__Excerpt__:
The music of Clara de Asis and Ryoko Akama, both on its own or in collaborative situations, often falls outside of conventional practices and instrumentation, as with this fantastic recording. Collectively the pair are credited with electronics, percussion, amplified objects, and field recordings, and most of the time it’s hard to deduce the sound sources. That hardly matters, of course, especially when you’ve got such refined ears putting it all together. “Destiny” beautifully sets the tone, a patient expanse of electronic-sounding static, crackles, liquid swirls, high-pitched tones, and frictive utterances assembled with stunning care and sensitivity, moving from object-driven clatter to pulsing sine tones. Together de Asis and Akama build mysterious sound worlds of beguiling delicacy, playing with scale and dynamics to render the smallest, most fragile sounds ineffably profound.

On all eight pieces here, each little gesture, tintinnabulation, or swell is capable of reconfiguring the environment. While de Asis and Akama are hardly the first to work with such miniature sounds, they’re so sure-handed, creative, and tuned into one another that I keep discovering new details with each subsequent pass. Sisbiosis offers an excellent way to adjust our listening away from the manipulative sonic onslaughts of modern life and musical consumption.

Alex Roth & Alice Purton
Inpouring (Original Dance Score)

__Dataset__:
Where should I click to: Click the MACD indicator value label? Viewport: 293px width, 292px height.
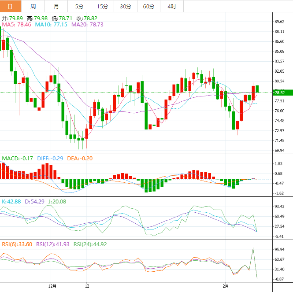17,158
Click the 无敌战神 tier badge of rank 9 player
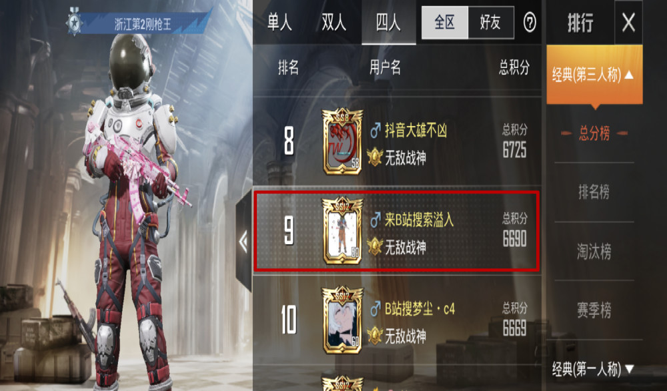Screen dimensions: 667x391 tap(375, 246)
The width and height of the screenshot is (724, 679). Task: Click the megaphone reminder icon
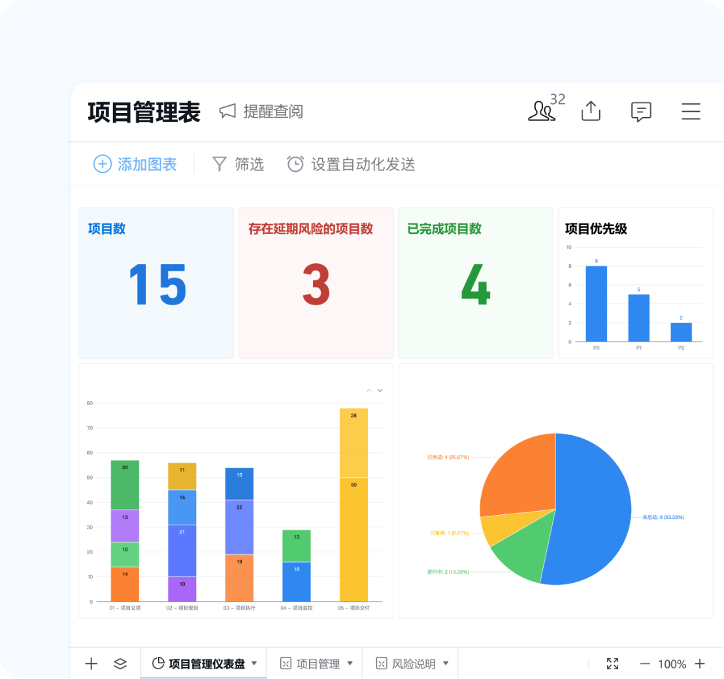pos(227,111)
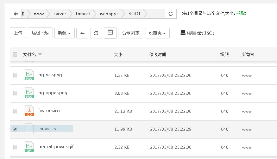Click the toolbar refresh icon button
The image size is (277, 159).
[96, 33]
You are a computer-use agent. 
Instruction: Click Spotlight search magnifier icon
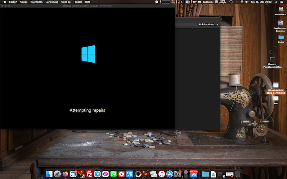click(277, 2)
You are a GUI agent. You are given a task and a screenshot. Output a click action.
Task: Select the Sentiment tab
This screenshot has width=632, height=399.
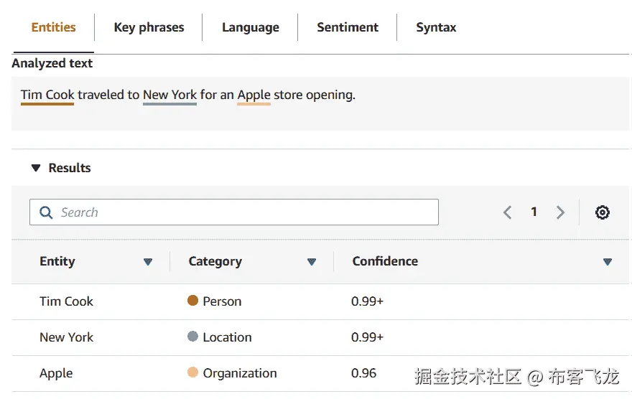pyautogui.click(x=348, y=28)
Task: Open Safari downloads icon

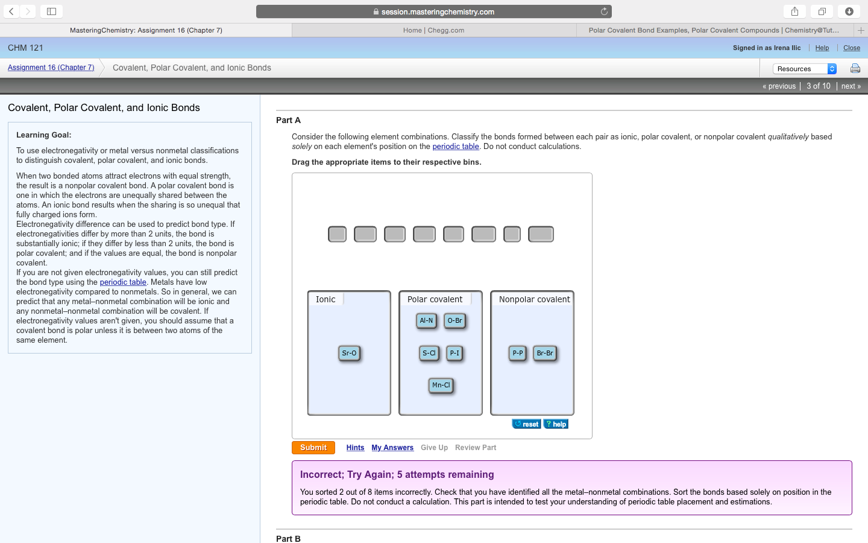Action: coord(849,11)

__Aim of the exercise__:
Answer these from the music review:
(a) What are de Asis and Akama collectively credited with?
(b) Which piece sets the tone?
(c) How many pieces are on the recording?

__Written response__:
(a) Electronics, percussion, amplified objects, and field recordings.
(b) "Destiny."
(c) Eight.